では、それでめでたしめでたしか? いや、そう甘くはないようだ。「ソーラーシェアリングならば太陽光発電が認められる」という原則が成立すればいいのだが、一般には成立しにくいようだ。「全面禁止」が「ほぼ禁止」に変わるぐらいであって、「例外的にはソーラーシェアリングが認められることもある」というぐらいであるようだ。たいていの場合には、申請しても却下されるらしい。
その根拠は、下記ページだ。
§ ソーラーシェアリングは難しいのか?
一時転用となるため、原則3年ごとに再申請が必要。
基本的な考え方としては、「太陽光パネルを設置するために下部の農地で営農する」ではないのです。
あくまでメインは農地本来の使用目的としての「営農」であり、その営農に影響が出ない範囲で、特別に「上部での発電」が許されるのだと考えてください。
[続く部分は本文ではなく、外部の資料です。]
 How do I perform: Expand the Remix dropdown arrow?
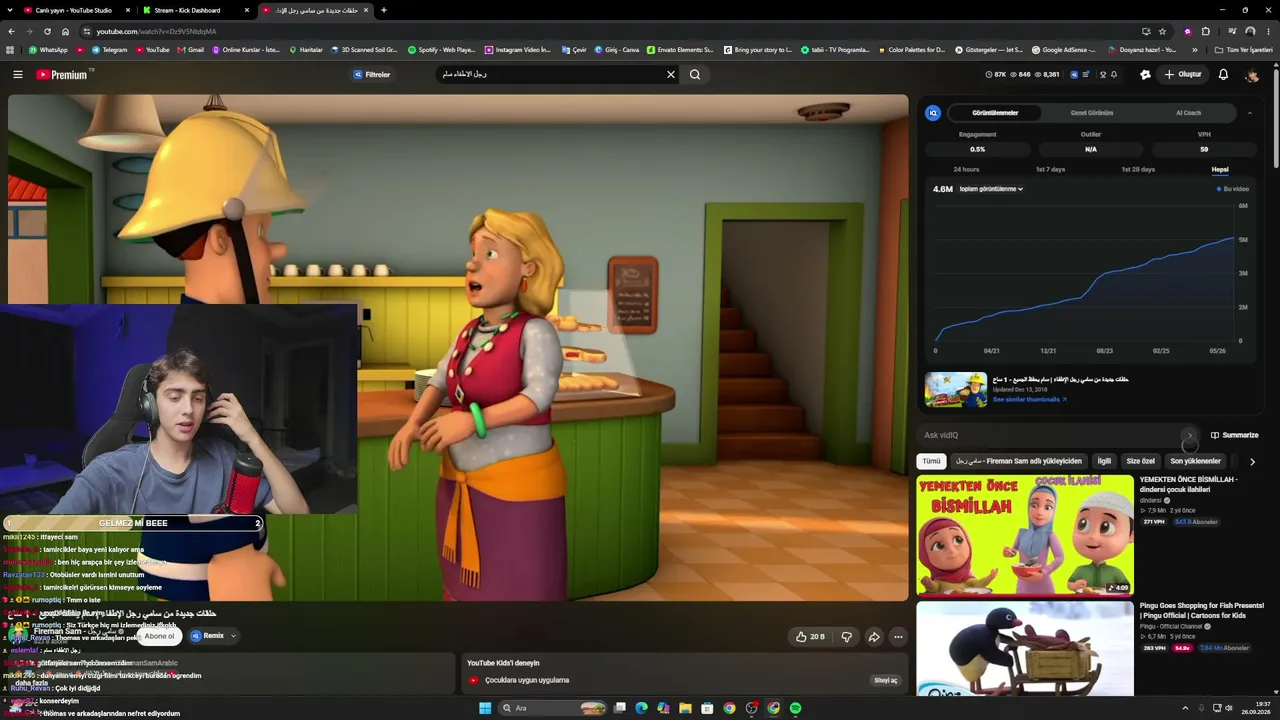tap(233, 636)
せっかく立てたパネルをたった3年で撤去して、元の農地へと原状復帰しなければならなくなった場合には、致命的な損失を出すことになりかねません。
したがって、表題に答える形をとるならば、シェアリング制度を用いた営農型一時転用は「非常に難しい」と言わざるを得ません。
( → ソーラーシェアリング - 農地転用・ソーラーシェアリング申請サポートセンター )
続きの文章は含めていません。